Caveat: I am not a cryptology guy and I stopped running a security consulting practice years ago, so feel free to correct my oversimplified illustrations in the comments. Accuracy is important.
This breathless article from Ars Technica declares in large print and with a big picture that the RSA token in your pocket is the proverbial screen door on a submarine when it comes to securing your data. The problem is it is not true and the RSA 800 token was only one of 8 the researchers “tested”. The RSA token is, however, the most handsome of the lot and so therefore received both top billing and a big head shot.
At odds is this paper from a group of researchers calling themselves Project-Team Prosecco (I’m more of a red wine guy, personally). The paper itself is actually not a bad read but a little helpful spin goes a long way to exaggerating the findings of this very narrowly focused project. What the researchers accomplished was a more efficient method of attacking an already vulnerable, 20 year old padding mechanism called PKCS #1 v1.5 that while still in use by some applications was superseded in in 1998 and again in 2002. To recap: it is now 2012 and at least one of the devices tested in this paper support the newer and not so vulnerable PKCS#1 versions. If I were to let my virus scanning software age for 20 years without so much an update you would probably not have sympathy for my many infections. That said, updating your code is tough, so maybe there really is a problem. What exactly is going on here?
What was cool about the analysis was that the team managed to improve the efficiency of a side channel attack called the “Million Message Attack“.

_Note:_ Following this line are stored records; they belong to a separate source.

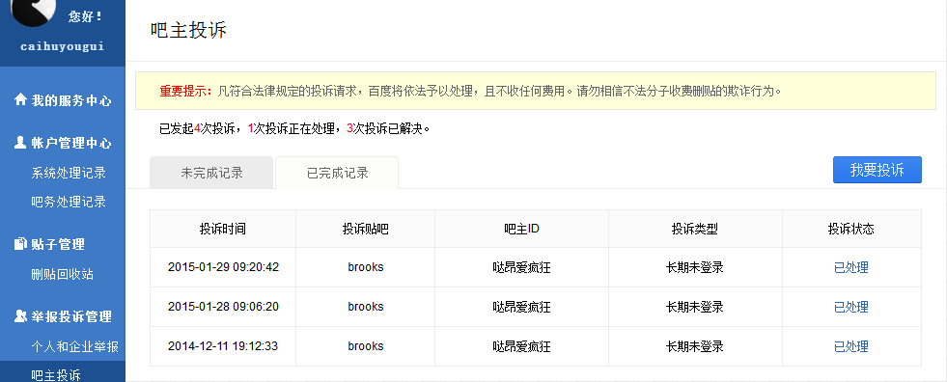The width and height of the screenshot is (947, 382).
Task: Click the username caihuyougui
Action: pyautogui.click(x=62, y=46)
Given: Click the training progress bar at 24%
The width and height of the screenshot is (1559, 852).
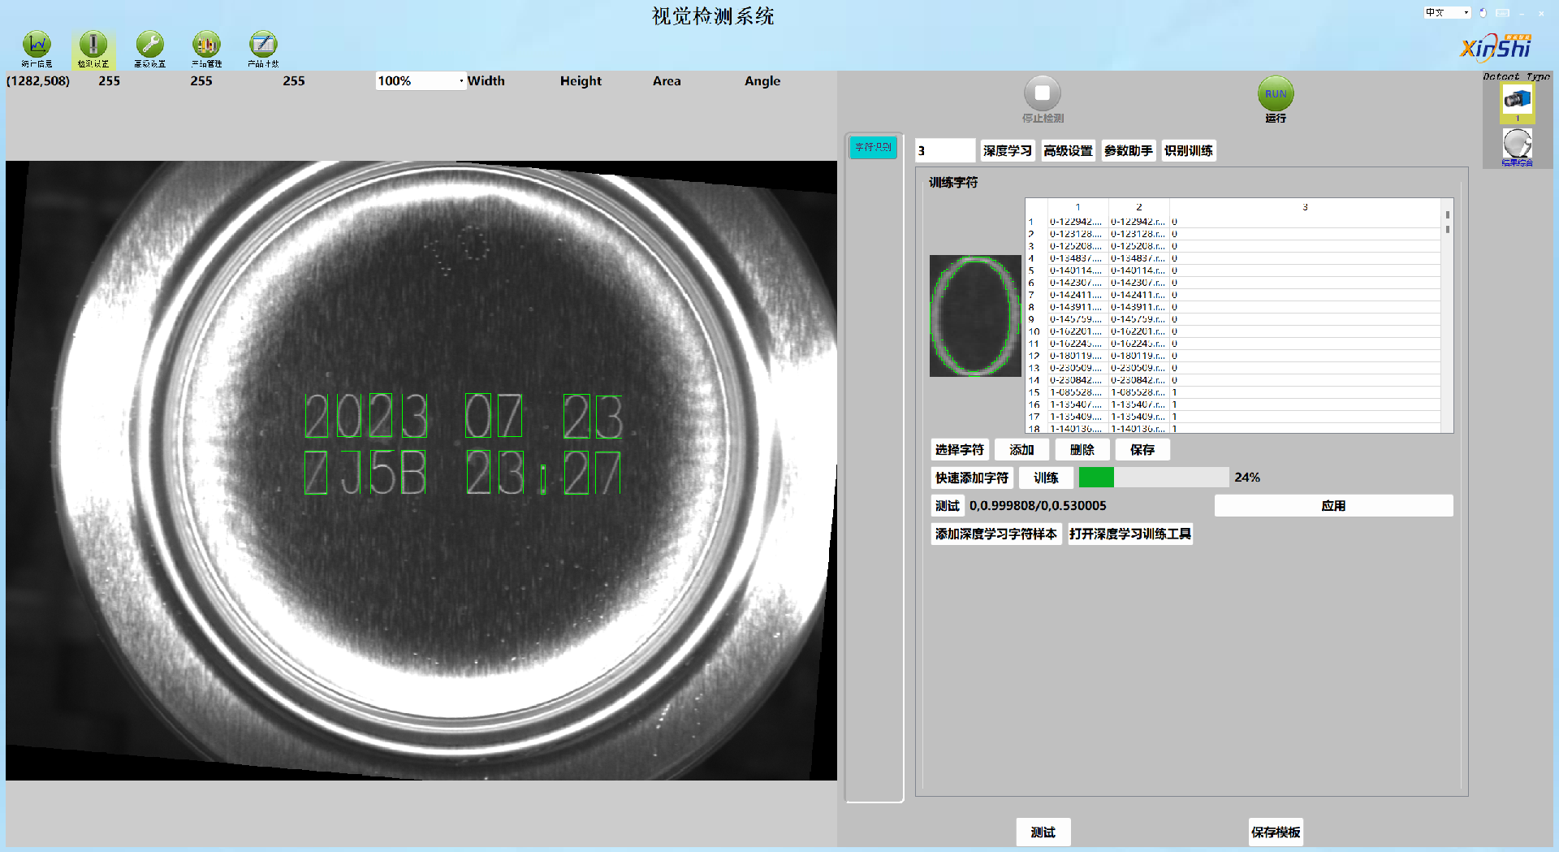Looking at the screenshot, I should pyautogui.click(x=1153, y=478).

The purpose of the Million Message Attack (MMA) is to recover a single plaintext (formatted block) given the ciphertext (encrypted block). The attacker first captures the ciphertext in transit and then uses the recipient as an oracle to recover the plaintext by sending transformed versions of the ciphertext and observing the recipient’s response.

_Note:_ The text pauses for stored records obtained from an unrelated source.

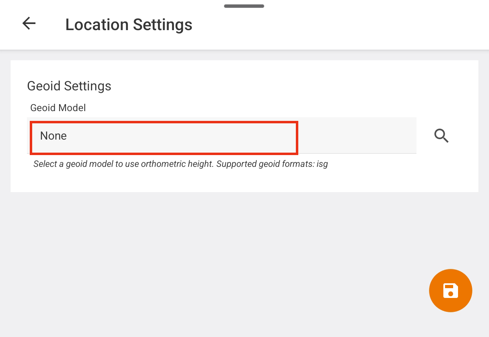
Task: Tap the drag handle at the top
Action: 244,6
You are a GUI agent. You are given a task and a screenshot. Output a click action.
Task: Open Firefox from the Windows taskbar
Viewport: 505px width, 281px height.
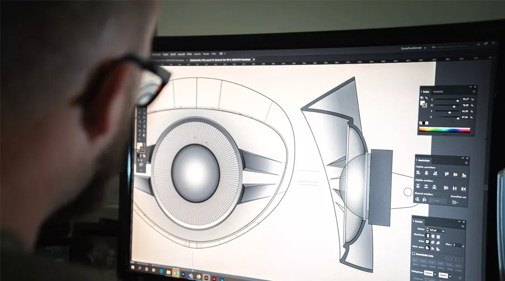tap(198, 276)
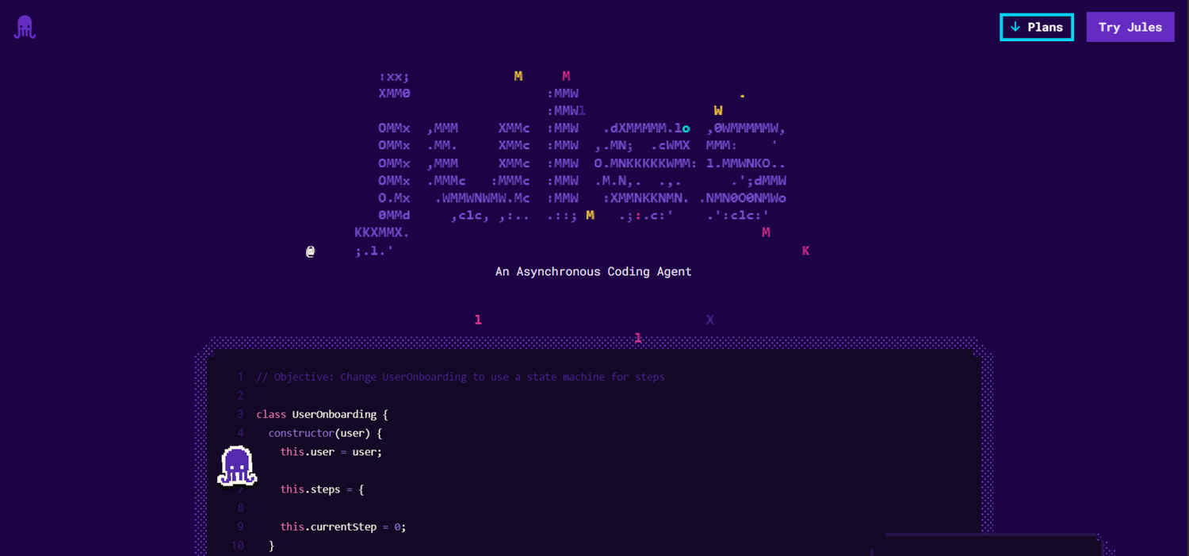Click the download arrow inside the Plans button
1189x556 pixels.
coord(1016,26)
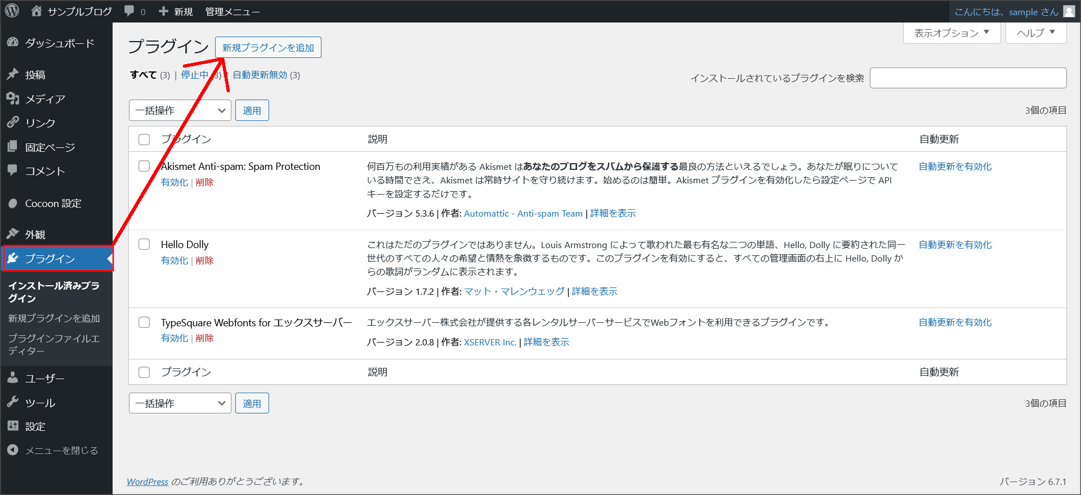This screenshot has height=495, width=1081.
Task: Tick the Akismet Anti-spam checkbox
Action: tap(144, 166)

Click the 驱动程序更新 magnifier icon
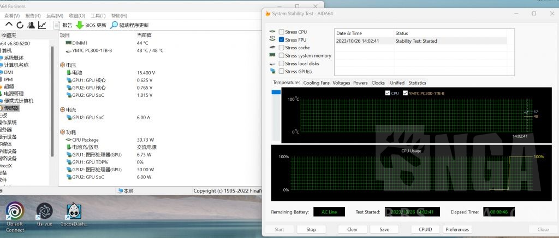tap(114, 25)
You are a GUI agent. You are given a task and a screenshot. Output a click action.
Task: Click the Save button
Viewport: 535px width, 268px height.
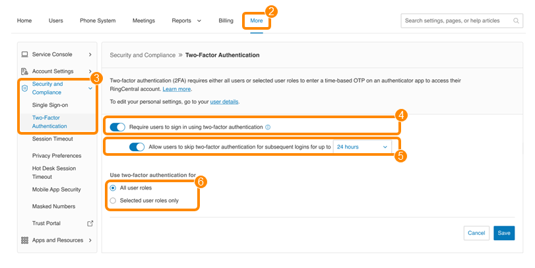coord(504,233)
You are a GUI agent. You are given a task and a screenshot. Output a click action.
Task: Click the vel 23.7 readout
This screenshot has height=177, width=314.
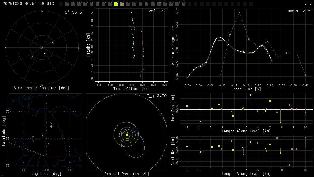158,11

Think of it (very crudely) like an opaque box we cannot open (the ciphertext) which has something valuable inside it (the plaintext) and some packaging material (some padding, installed by this guy named PKCS). By rapping on the side of the box and listening to the sound it makes we learn something about the padding. Tap the side of the box enough times and we eventually build a picture of the shape of the padding around the valuable thing inside. Take the shape of the box, subtract the shape of the padding and viola, you know what is inside the box. The thing is, you have to tap the box on average one million times to get that picture, hence the name “Million Message Attack”. These researchers have improved the attack to make it more like a “Tens of Thousands of Messages” gambit. Impressive, but not earth shattering due to the fact that other schemes for hiding the shape of the padding have been available for over 10 years.

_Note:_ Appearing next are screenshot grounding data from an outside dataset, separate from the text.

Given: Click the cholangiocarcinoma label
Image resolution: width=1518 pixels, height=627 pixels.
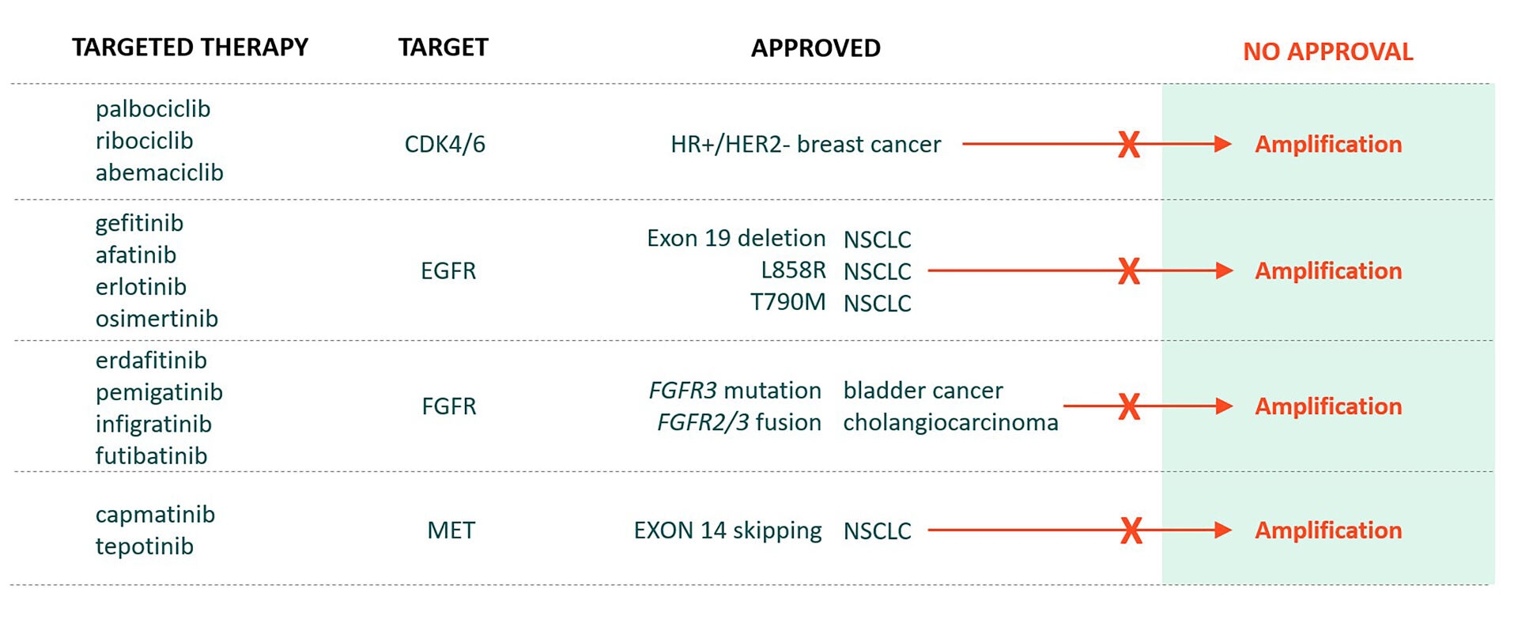Looking at the screenshot, I should (x=950, y=422).
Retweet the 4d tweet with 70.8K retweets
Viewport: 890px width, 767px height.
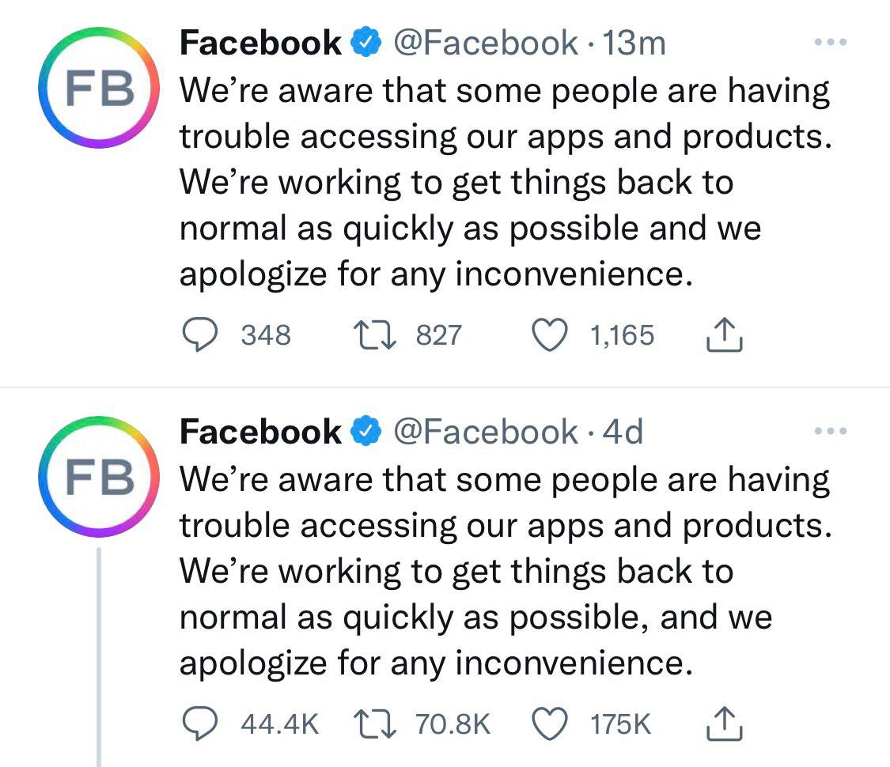[375, 724]
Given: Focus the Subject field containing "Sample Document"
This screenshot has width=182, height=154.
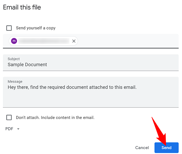Looking at the screenshot, I should [91, 63].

Right there in the paper is to be found the limitations of their methodology. If the hacker can get hold of your token and your protected hardware they can tackle the problem in under an hour. RSA can defend herself so I’ll just stick with the easy stuff. If the hacker has your hardware, token and your pin that enables the token you have bigger problems than an outdated and vulnerable padding scheme. This is why RSA dismisses the issue as both an impractical attack and as much ado about nothing. This is not to dismiss what the researchers have done: made an old and creaky attack a LOT more efficient and speedy. That said, the paper is a warning to update your old kit, not a revelation of some new and lethal flaw in these security tokens.
This case is another reason I do not read tech news very often. Broken science and technology reporting is going to be the end of me. If you want to get the skinny, you have to read the source material yourself. If you do not understand the source material, follow a guy like Bruce Schneier. Either way, extraordinary claims require extraordinary proof. Demand it.